Twelver Shia did at one time believe in the distortion of the Quran, according to western Islamic scholar Etan Kohlberg — and the belief was common among Shia during the early Islamic centuries, but waned during the era of the Buyid dynasty. Kohlberg claims that Ibn Babawayh was the first major Twelver author "to adopt a position identical to that of the Sunnis". This change in belief was primarily a result of the Shia "rise to power at the centre of the Sunni 'Abbasid caliphate," whence belief in the corruption of the Quran became untenable vis-a-vis the position of Sunni “orthodoxy”.
The Brill Encyclopedia of the Quran also states some Shia Muslims have disputed the canonical validity of the Uthmanic codex, And according to Hossein Modarressi, seven early Shia scholars believed there are omissions in the Uthmanic codex.


Second only to the Quran in authority as a source for religious law and moral guidance in Islam, are Hadith—the record of what Muslims believe to be the words, actions, and the silent approval of the Islamic prophet Muhammad. While the number of verses pertaining to law in the Quran is relatively few, hadith give direction on everything from details of religious obligations, to the correct forms of salutations and the importance of benevolence to slaves. Thus the "great bulk" of the rules of Sharia Scriptural authority for hadith comes from the Quran which enjoins Muslims to emulate Muhammad and obey his judgments.
Because there were a large number of false hadith, a great deal of effort was expended by scholars in a field known as hadith studies to sift through and grade hadith on a scale of authenticity. In Sunni Islam there are six major authentic hadith collections known as the Kutub al-Sittah or al-Sihah al-Sittah.
The two "most famous" 'Authentic' ḥadīth collections are those of Sahih al-Bukhari and Sahih Muslim — known as the sahihayn. These works came out over two centuries after the Uthmanic codex,.
Shia Islam does not use the same collections of hadith, because they do not trust many of the Sunni narrators and transmitters that passed down the hadith. The best-known Shia hadith collections are The Four Books, which were compiled by three authors who are known as the 'Three Muhammads'. The Four Books are: Kitab al-Kafi by Muhammad ibn Ya'qub al-Kulayni al-Razi, Man la yahduruhu al-Faqih by Muhammad ibn Babuya and Al-Tahdhib and Al-Istibsar both by Shaykh Muhammad Tusi. Shi'a clerics also make use of extensive collections and commentaries by later authors.
Not only were the hadith collections compiled centuries after the Quran, but their canonization was also much later. Scholar Jonathan A. C. Brown has studied the process of canonization of the two "most famous" collections of hadith -- sahihayn of al-Bukhari and Muslim -- which went from "controversial to indispensable" over the centuries.

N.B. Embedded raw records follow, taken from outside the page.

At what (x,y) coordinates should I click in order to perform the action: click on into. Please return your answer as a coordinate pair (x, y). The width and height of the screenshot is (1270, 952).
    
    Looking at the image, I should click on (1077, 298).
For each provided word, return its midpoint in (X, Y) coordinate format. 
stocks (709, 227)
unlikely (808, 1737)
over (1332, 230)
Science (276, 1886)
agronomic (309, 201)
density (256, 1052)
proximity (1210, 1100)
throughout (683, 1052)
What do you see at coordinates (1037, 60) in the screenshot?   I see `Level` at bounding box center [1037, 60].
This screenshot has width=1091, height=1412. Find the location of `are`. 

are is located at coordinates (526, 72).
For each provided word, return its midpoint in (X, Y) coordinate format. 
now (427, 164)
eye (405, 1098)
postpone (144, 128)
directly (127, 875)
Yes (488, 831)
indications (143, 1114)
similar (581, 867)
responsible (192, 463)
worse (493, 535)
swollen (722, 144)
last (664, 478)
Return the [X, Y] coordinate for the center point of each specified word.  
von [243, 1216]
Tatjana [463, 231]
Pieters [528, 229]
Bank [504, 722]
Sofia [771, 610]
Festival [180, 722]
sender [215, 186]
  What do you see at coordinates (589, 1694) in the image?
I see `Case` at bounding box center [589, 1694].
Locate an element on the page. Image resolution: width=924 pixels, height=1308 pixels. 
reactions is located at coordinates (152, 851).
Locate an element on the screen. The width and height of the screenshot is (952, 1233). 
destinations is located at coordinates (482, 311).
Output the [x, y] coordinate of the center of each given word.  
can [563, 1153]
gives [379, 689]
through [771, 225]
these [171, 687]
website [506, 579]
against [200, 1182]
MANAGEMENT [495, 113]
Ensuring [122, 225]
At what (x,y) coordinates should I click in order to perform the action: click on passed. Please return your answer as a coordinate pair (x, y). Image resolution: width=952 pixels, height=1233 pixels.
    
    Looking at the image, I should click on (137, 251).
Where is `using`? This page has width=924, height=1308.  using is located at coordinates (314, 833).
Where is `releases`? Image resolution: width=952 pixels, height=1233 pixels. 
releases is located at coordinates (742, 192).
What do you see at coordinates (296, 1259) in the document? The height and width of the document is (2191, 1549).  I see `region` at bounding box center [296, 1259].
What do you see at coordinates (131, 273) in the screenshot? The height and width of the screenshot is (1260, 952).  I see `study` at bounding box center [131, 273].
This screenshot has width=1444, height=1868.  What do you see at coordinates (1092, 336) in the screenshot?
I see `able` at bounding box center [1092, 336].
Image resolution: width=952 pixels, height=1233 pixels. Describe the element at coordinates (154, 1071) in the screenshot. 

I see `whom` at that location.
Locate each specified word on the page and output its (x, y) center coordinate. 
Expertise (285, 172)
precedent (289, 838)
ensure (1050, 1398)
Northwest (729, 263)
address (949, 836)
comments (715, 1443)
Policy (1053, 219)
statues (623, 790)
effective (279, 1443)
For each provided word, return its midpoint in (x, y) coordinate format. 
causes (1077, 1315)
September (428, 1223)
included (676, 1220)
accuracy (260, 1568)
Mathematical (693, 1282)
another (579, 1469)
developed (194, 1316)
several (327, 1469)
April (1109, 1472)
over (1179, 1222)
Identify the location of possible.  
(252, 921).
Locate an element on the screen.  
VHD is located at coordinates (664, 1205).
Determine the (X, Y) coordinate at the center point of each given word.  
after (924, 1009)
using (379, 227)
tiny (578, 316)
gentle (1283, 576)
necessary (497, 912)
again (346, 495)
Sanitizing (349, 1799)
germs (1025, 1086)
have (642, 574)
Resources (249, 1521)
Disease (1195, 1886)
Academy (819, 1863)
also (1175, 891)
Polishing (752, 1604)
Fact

From their very creation, they were subject to withering criticism and rejection: Muslim was forced to argue that his book was merely meant as a 'private collection' and al-Bukhari was acused of plagiarism. The 4th/10th and 5th/11th centuries were no kinder, for while the Shafi'is championed the Sahihayn, Malikis were initially enamored of their own texts and 'tangential to the Sahihayn network", while the Hanbalis were openly critical. Not until the mid-5th/11th century did these schools come to a tacit agreement on the status of 'the Sahihayn canon as a measure of authenticity in polemics and exposition of their schools' doctrines' ; it would be three more centuries before the Hanafis would join them in this assessment.

Brown writes that the books achieved iconic status in the Sunni Muslim community such that public readings of them were made in Cairo in 790 AH/1388 CE to ward off plague and the Moroccan statesman Mawlay Isma'il "dubbed his special troops the 'slaves of al-Bukhari'".